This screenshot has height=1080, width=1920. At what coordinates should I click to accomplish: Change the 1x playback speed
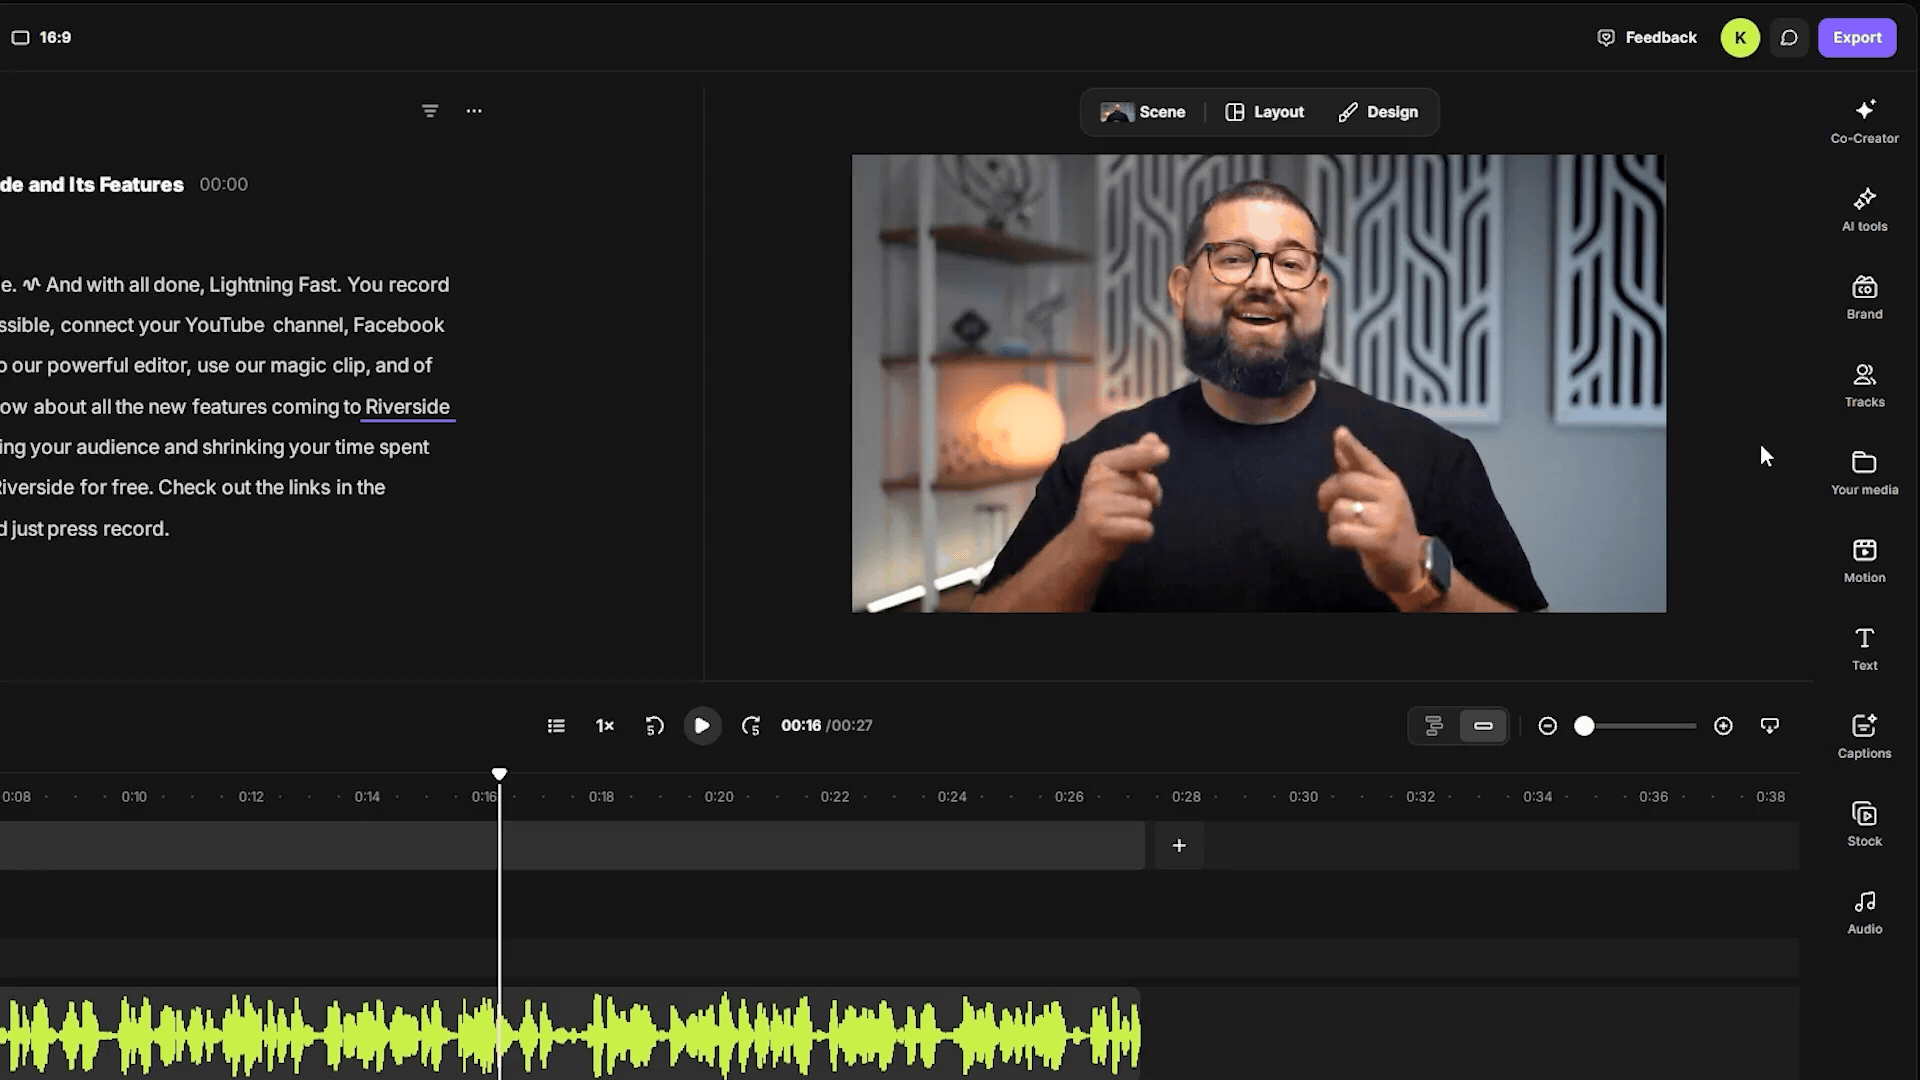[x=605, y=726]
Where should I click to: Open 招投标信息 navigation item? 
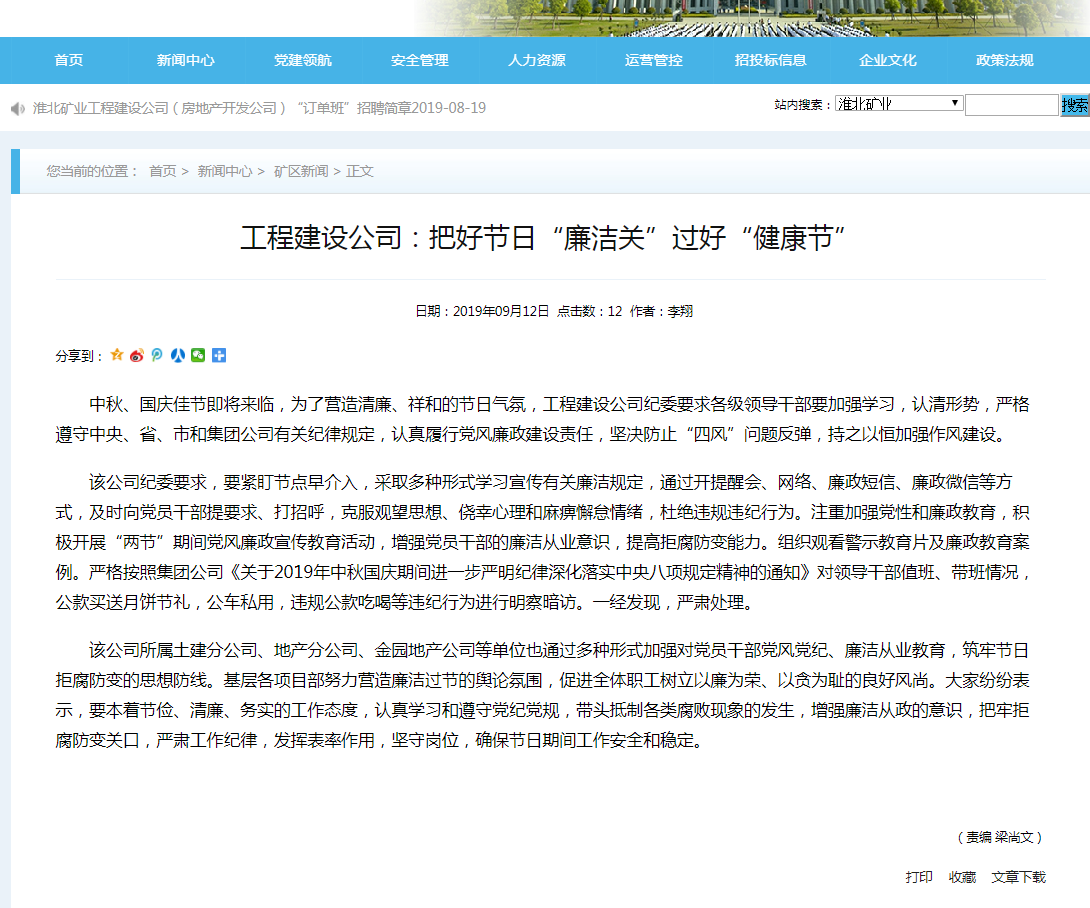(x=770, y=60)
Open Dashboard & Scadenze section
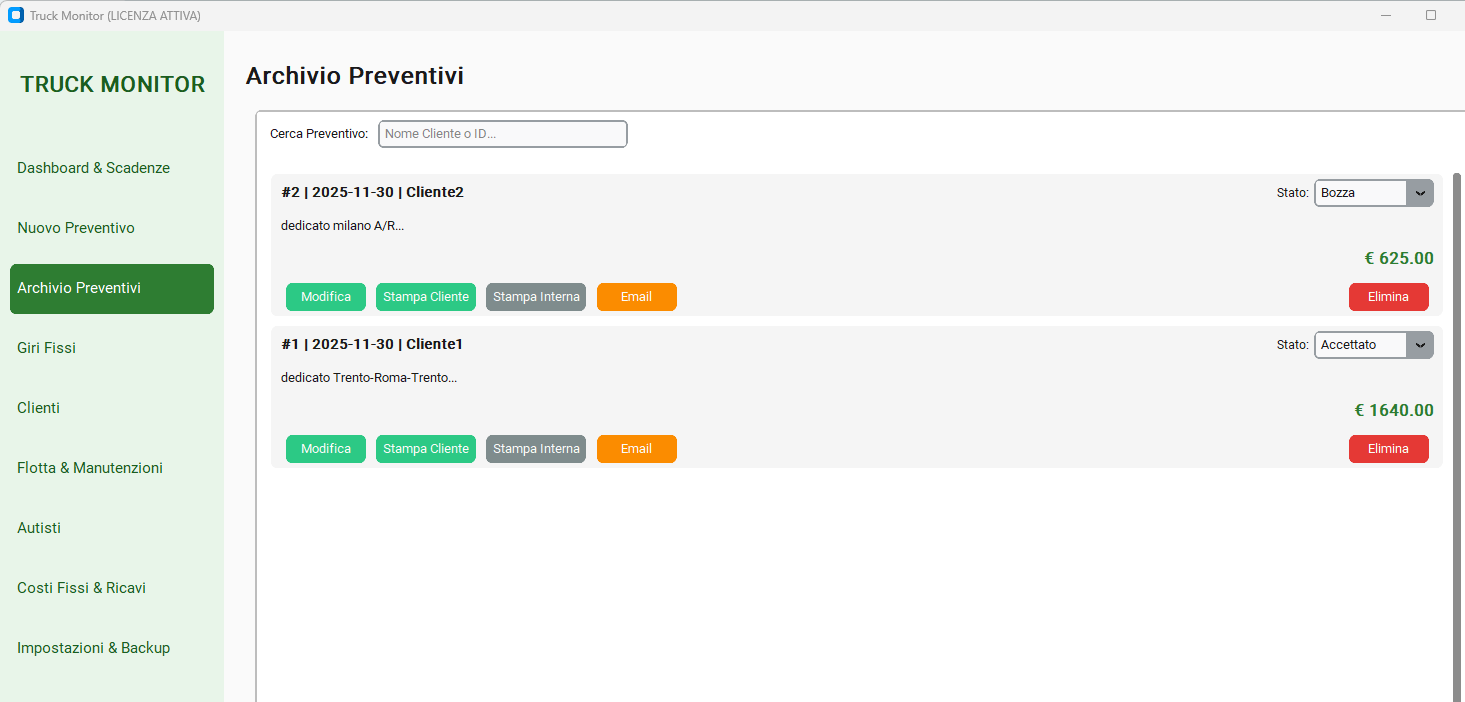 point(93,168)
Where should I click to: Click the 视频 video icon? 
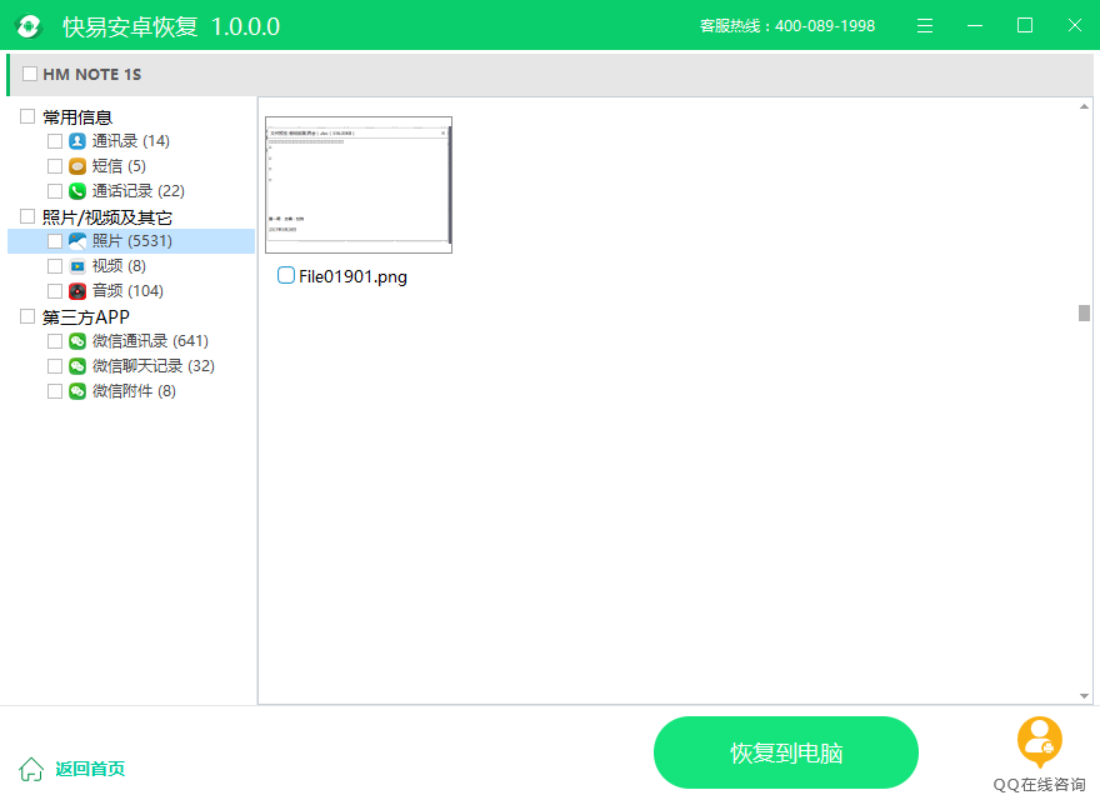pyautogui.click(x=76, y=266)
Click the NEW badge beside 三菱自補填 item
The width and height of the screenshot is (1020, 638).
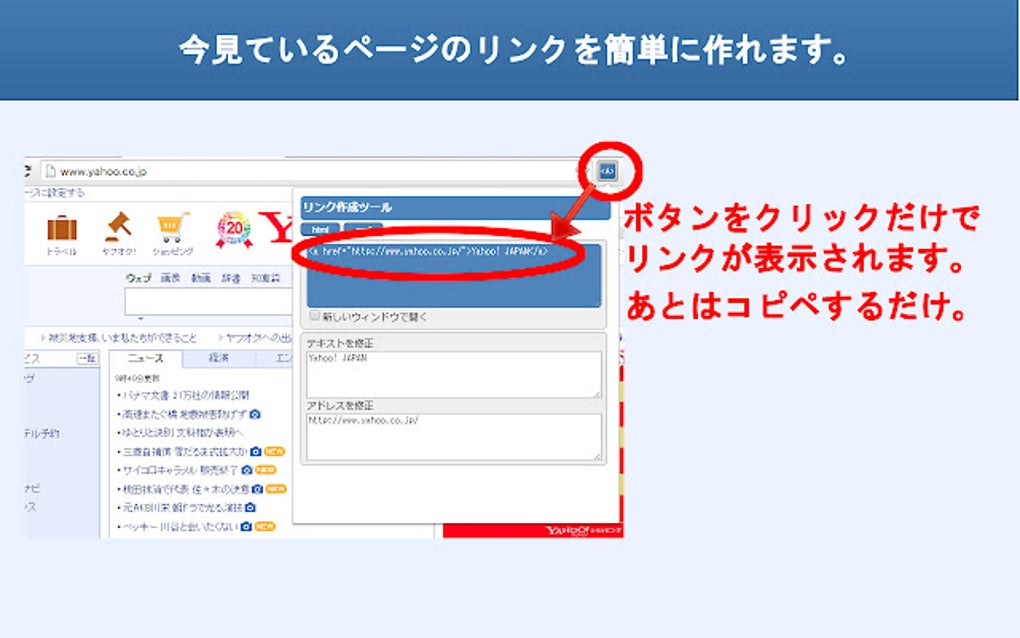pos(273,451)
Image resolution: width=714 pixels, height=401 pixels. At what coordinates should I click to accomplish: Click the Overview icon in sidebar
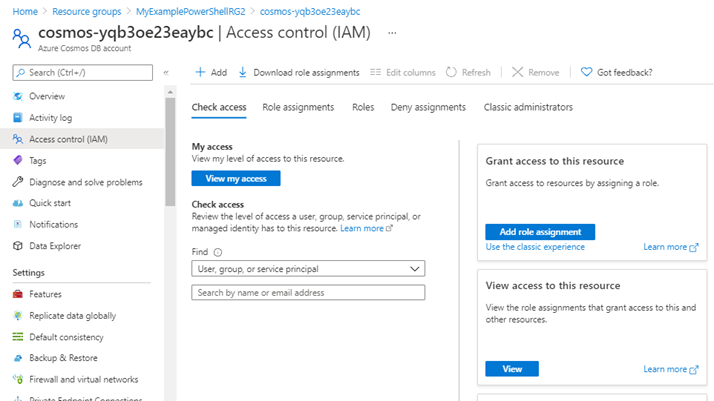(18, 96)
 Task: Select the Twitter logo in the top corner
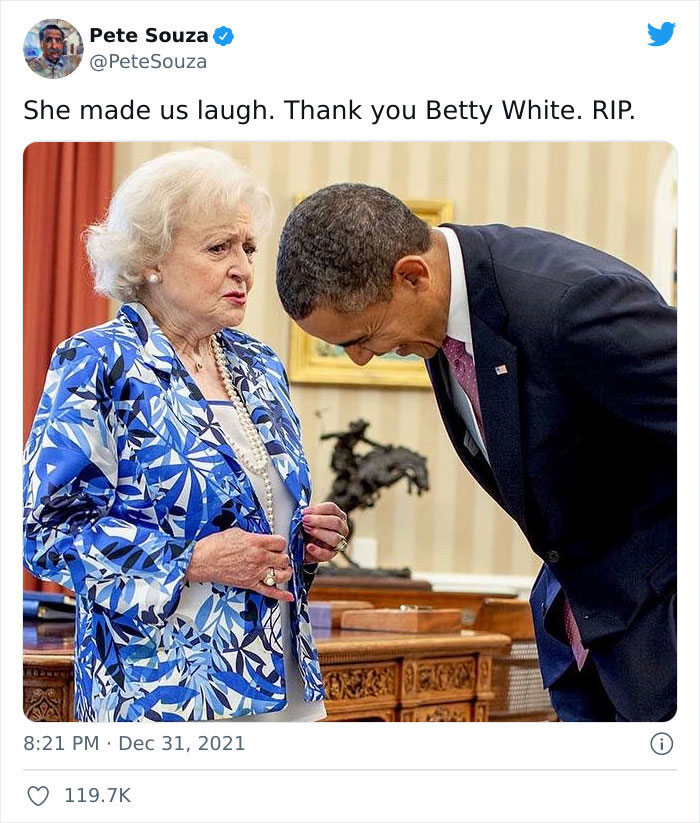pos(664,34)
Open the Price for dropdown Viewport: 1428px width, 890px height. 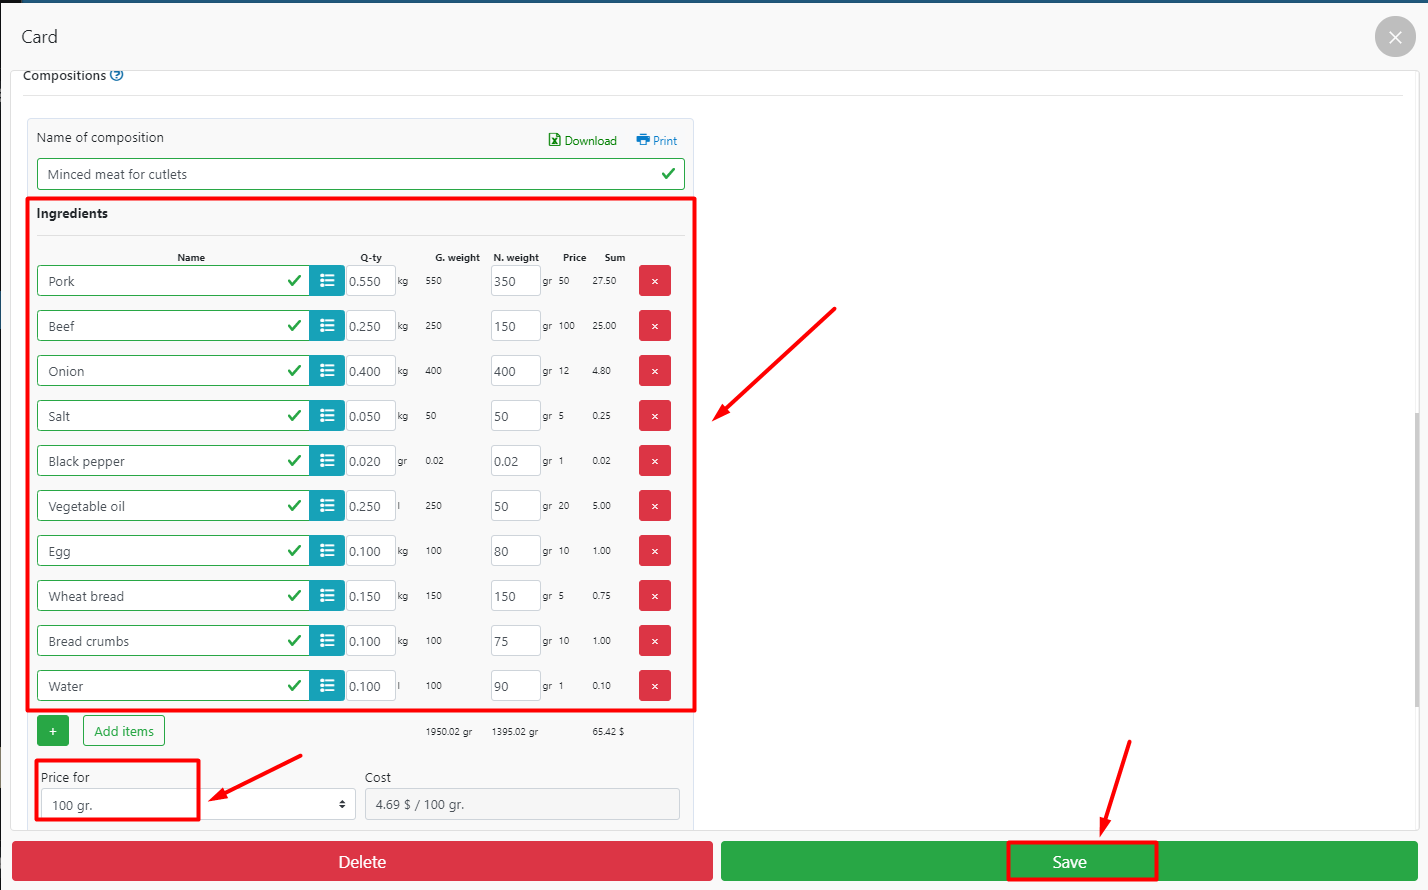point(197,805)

◆ **TASK OBJECTIVE**
Only the lines from the first line of the data above through the line with "Click the NEW badge beside 三菱自補填 item" should appear in the answer, retyped exactly, with every picture left out.

◆ **YOUR SOLUTION**
This screenshot has height=1080, width=1920. At what coordinates should I click to accomplish: Change the 1x playback speed
[x=605, y=726]
Where should I click to: Open 招投标信息 navigation item? 
(x=770, y=60)
Open Dashboard & Scadenze section
 point(93,168)
Where should I click to: Click the 视频 video icon? 
pyautogui.click(x=76, y=266)
Click the NEW badge beside 三菱自補填 item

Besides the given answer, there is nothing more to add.